Exercise brief -
Copy each of the records exactly; leave nothing out.

Supplied data -
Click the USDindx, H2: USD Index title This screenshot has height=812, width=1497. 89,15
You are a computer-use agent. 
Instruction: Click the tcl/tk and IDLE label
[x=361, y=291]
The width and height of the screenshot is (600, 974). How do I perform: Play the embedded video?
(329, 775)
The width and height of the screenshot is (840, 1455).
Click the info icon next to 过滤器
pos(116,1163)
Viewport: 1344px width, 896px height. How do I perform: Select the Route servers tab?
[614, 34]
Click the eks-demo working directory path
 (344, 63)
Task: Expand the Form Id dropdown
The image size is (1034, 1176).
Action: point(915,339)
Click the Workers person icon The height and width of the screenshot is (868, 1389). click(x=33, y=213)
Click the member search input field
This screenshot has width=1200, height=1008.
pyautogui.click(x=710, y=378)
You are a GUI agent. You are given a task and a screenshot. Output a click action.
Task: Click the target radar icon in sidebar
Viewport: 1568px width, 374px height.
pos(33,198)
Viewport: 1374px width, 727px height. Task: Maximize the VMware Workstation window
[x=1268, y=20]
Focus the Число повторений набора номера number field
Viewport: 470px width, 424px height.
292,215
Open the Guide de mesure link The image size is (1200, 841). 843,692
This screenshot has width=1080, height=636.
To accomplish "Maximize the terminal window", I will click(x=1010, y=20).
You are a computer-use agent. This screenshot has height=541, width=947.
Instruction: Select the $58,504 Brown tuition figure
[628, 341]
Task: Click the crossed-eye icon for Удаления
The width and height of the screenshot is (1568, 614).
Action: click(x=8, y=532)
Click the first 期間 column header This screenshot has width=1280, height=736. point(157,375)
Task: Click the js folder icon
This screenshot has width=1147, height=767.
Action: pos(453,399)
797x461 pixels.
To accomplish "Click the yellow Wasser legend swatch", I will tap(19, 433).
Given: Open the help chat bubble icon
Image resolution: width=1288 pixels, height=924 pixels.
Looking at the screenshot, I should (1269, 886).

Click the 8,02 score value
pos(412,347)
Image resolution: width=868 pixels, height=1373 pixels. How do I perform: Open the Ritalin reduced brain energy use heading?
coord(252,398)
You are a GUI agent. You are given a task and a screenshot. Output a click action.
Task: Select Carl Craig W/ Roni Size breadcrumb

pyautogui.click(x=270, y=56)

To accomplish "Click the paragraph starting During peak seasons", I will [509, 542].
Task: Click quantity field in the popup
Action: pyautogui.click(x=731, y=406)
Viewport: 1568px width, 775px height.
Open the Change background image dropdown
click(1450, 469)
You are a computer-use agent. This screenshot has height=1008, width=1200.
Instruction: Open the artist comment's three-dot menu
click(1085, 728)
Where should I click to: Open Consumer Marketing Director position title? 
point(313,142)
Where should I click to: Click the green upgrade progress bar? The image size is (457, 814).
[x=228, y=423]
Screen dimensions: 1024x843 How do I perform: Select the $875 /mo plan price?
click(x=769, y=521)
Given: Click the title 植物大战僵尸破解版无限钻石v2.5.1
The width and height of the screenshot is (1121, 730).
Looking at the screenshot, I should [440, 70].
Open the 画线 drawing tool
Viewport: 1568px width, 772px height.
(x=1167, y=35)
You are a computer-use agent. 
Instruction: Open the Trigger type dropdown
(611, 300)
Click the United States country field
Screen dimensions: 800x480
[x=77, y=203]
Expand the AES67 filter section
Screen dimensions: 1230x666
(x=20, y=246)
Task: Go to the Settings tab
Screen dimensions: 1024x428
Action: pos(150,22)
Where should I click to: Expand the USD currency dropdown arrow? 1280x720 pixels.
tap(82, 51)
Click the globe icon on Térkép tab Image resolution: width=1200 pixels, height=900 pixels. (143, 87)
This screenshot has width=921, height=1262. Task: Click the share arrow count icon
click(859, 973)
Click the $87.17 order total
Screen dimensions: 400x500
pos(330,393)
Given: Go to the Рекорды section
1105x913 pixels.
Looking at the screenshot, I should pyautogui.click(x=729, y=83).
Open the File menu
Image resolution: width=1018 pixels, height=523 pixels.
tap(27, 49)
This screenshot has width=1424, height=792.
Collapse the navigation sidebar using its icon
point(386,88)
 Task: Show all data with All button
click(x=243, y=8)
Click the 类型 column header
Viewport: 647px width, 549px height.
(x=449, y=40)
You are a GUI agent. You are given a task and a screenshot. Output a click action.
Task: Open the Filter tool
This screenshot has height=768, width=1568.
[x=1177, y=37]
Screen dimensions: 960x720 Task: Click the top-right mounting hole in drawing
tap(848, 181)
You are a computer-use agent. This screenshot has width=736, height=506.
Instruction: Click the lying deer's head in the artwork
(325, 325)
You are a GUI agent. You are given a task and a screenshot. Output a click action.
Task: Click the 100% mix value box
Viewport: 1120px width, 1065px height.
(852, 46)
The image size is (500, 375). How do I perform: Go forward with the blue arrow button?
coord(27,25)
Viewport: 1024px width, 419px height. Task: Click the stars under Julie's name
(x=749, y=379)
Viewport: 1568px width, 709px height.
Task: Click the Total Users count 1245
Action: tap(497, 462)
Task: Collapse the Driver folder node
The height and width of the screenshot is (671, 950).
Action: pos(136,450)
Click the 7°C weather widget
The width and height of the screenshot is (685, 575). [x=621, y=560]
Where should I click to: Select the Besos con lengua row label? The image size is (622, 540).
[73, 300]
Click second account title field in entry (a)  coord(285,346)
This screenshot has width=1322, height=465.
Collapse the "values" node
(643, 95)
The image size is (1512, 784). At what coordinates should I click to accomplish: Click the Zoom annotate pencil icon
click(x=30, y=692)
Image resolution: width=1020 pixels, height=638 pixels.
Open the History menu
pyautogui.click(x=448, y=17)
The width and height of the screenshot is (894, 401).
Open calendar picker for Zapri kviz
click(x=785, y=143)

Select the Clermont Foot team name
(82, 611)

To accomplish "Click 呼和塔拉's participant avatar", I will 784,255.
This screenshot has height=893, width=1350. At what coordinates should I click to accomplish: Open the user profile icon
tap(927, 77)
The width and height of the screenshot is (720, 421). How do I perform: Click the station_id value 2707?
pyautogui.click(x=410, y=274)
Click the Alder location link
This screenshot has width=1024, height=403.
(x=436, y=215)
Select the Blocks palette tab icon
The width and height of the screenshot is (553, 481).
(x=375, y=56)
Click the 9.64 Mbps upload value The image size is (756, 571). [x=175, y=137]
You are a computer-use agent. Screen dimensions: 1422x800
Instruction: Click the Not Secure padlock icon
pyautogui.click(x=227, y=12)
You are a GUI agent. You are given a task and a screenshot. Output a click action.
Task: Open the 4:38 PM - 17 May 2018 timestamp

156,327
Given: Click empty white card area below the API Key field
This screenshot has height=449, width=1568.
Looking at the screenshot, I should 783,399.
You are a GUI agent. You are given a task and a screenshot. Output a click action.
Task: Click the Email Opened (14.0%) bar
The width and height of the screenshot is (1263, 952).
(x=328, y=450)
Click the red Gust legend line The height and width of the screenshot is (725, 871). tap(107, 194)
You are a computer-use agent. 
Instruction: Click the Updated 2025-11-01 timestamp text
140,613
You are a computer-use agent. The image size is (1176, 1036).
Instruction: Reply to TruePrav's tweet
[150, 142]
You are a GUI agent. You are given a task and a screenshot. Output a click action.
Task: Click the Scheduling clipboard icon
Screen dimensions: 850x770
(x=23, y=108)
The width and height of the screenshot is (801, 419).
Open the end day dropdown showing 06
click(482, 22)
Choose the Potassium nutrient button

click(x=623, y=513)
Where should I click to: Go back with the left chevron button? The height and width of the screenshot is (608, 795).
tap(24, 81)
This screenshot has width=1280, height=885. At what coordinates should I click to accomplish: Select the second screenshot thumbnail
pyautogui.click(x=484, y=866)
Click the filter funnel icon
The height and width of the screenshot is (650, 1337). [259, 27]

Task solution -
Click the USDindx, H2: USD Index title This screenshot has height=812, width=1497. 89,15
You are a computer-use agent. 
Instruction: Click the tcl/tk and IDLE label
[x=361, y=291]
The width and height of the screenshot is (600, 974). How do I perform: Play the embedded video?
(329, 775)
The width and height of the screenshot is (840, 1455).
Click the info icon next to 过滤器
pos(116,1163)
Viewport: 1344px width, 896px height. How do I perform: Select the Route servers tab?
[614, 34]
Click the eks-demo working directory path
 (344, 63)
Task: Expand the Form Id dropdown
The image size is (1034, 1176).
Action: point(915,339)
Click the Workers person icon The height and width of the screenshot is (868, 1389). click(x=33, y=213)
Click the member search input field
This screenshot has width=1200, height=1008.
pyautogui.click(x=710, y=378)
You are a GUI agent. You are given a task and a screenshot. Output a click action.
Task: Click the target radar icon in sidebar
Viewport: 1568px width, 374px height.
pos(33,198)
Viewport: 1374px width, 727px height. Task: Maximize the VMware Workstation window
[x=1268, y=20]
Focus the Число повторений набора номера number field
Viewport: 470px width, 424px height.
292,215
Open the Guide de mesure link The image size is (1200, 841). 843,692
This screenshot has width=1080, height=636.
To accomplish "Maximize the terminal window", I will click(x=1010, y=20).
You are a computer-use agent. This screenshot has height=541, width=947.
Instruction: Select the $58,504 Brown tuition figure
[628, 341]
Task: Click the crossed-eye icon for Удаления
The width and height of the screenshot is (1568, 614).
Action: click(x=8, y=532)
Click the first 期間 column header This screenshot has width=1280, height=736. point(157,375)
Task: Click the js folder icon
This screenshot has width=1147, height=767.
Action: pos(453,399)
797x461 pixels.
To accomplish "Click the yellow Wasser legend swatch", I will tap(19, 433).
Given: Open the help chat bubble icon
Image resolution: width=1288 pixels, height=924 pixels.
Looking at the screenshot, I should (1269, 886).

Click the 8,02 score value
pos(412,347)
Image resolution: width=868 pixels, height=1373 pixels. How do I perform: Open the Ritalin reduced brain energy use heading?
coord(252,398)
You are a GUI agent. You are given a task and a screenshot. Output a click action.
Task: Select Carl Craig W/ Roni Size breadcrumb

pyautogui.click(x=270, y=56)

To accomplish "Click the paragraph starting During peak seasons", I will [509, 542].
Task: Click quantity field in the popup
Action: pyautogui.click(x=731, y=406)
Viewport: 1568px width, 775px height.
Open the Change background image dropdown
click(1450, 469)
You are a computer-use agent. This screenshot has height=1008, width=1200.
Instruction: Open the artist comment's three-dot menu
click(1085, 728)
Where should I click to: Open Consumer Marketing Director position title? 
point(313,142)
Where should I click to: Click the green upgrade progress bar? The image size is (457, 814).
[x=228, y=423]
Screen dimensions: 1024x843 How do I perform: Select the $875 /mo plan price?
click(x=769, y=521)
Given: Click the title 植物大战僵尸破解版无限钻石v2.5.1
The width and height of the screenshot is (1121, 730).
Looking at the screenshot, I should [440, 70].
Open the 画线 drawing tool
Viewport: 1568px width, 772px height.
(x=1167, y=35)
You are a computer-use agent. 
Instruction: Open the Trigger type dropdown
(611, 300)
Click the United States country field
Screen dimensions: 800x480
[x=77, y=203]
Expand the AES67 filter section
Screen dimensions: 1230x666
(x=20, y=246)
Task: Go to the Settings tab
Screen dimensions: 1024x428
Action: pos(150,22)
Where should I click to: Expand the USD currency dropdown arrow? 1280x720 pixels.
tap(82, 51)
Click the globe icon on Térkép tab Image resolution: width=1200 pixels, height=900 pixels. (143, 87)
This screenshot has width=921, height=1262. Task: Click the share arrow count icon
click(859, 973)
Click the $87.17 order total
Screen dimensions: 400x500
pos(330,393)
Given: Go to the Рекорды section
1105x913 pixels.
Looking at the screenshot, I should pyautogui.click(x=729, y=83).
Open the File menu
Image resolution: width=1018 pixels, height=523 pixels.
tap(27, 49)
This screenshot has width=1424, height=792.
Collapse the navigation sidebar using its icon
point(386,88)
 Task: Show all data with All button
click(x=243, y=8)
Click the 类型 column header
Viewport: 647px width, 549px height.
(x=449, y=40)
You are a GUI agent. You are given a task and a screenshot. Output a click action.
Task: Open the Filter tool
This screenshot has height=768, width=1568.
[x=1177, y=37]
Screen dimensions: 960x720 Task: Click the top-right mounting hole in drawing
tap(848, 181)
You are a computer-use agent. This screenshot has width=736, height=506.
Instruction: Click the lying deer's head in the artwork
(325, 325)
You are a GUI agent. You are given a task and a screenshot. Output a click action.
Task: Click the 100% mix value box
Viewport: 1120px width, 1065px height.
(852, 46)
The image size is (500, 375). How do I perform: Go forward with the blue arrow button?
coord(27,25)
Viewport: 1024px width, 419px height. Task: Click the stars under Julie's name
(x=749, y=379)
Viewport: 1568px width, 709px height.
Task: Click the Total Users count 1245
Action: tap(497, 462)
Task: Collapse the Driver folder node
The height and width of the screenshot is (671, 950).
Action: pos(136,450)
Click the 7°C weather widget
The width and height of the screenshot is (685, 575). [x=621, y=560]
Where should I click to: Select the Besos con lengua row label? The image size is (622, 540).
[73, 300]
Click second account title field in entry (a)  coord(285,346)
This screenshot has width=1322, height=465.
Collapse the "values" node
(643, 95)
The image size is (1512, 784). At what coordinates should I click to accomplish: Click the Zoom annotate pencil icon
click(x=30, y=692)
Image resolution: width=1020 pixels, height=638 pixels.
Open the History menu
pyautogui.click(x=448, y=17)
The width and height of the screenshot is (894, 401).
Open calendar picker for Zapri kviz
click(x=785, y=143)

Select the Clermont Foot team name
(82, 611)

To accomplish "Click 呼和塔拉's participant avatar", I will 784,255.
This screenshot has height=893, width=1350. At what coordinates should I click to accomplish: Open the user profile icon
tap(927, 77)
The width and height of the screenshot is (720, 421). How do I perform: Click the station_id value 2707?
pyautogui.click(x=410, y=274)
Click the Alder location link
This screenshot has width=1024, height=403.
(x=436, y=215)
Select the Blocks palette tab icon
The width and height of the screenshot is (553, 481).
(x=375, y=56)
Click the 9.64 Mbps upload value The image size is (756, 571). [x=175, y=137]
You are a computer-use agent. Screen dimensions: 1422x800
Instruction: Click the Not Secure padlock icon
pyautogui.click(x=227, y=12)
You are a GUI agent. You are given a task and a screenshot. Output a click action.
Task: Open the 4:38 PM - 17 May 2018 timestamp

156,327
Given: Click empty white card area below the API Key field
This screenshot has height=449, width=1568.
Looking at the screenshot, I should 783,399.
You are a GUI agent. You are given a task and a screenshot. Output a click action.
Task: Click the Email Opened (14.0%) bar
The width and height of the screenshot is (1263, 952).
(x=328, y=450)
Click the red Gust legend line The height and width of the screenshot is (725, 871). tap(107, 194)
You are a computer-use agent. 
Instruction: Click the Updated 2025-11-01 timestamp text
140,613
You are a computer-use agent. The image size is (1176, 1036).
Instruction: Reply to TruePrav's tweet
[150, 142]
You are a GUI agent. You are given a task and a screenshot. Output a click action.
Task: Click the Scheduling clipboard icon
Screen dimensions: 850x770
(x=23, y=108)
The width and height of the screenshot is (801, 419).
Open the end day dropdown showing 06
click(482, 22)
Choose the Potassium nutrient button

click(x=623, y=513)
Where should I click to: Go back with the left chevron button? The height and width of the screenshot is (608, 795).
tap(24, 81)
This screenshot has width=1280, height=885. At what coordinates should I click to accomplish: Select the second screenshot thumbnail
pyautogui.click(x=484, y=866)
Click the filter funnel icon
The height and width of the screenshot is (650, 1337). [259, 27]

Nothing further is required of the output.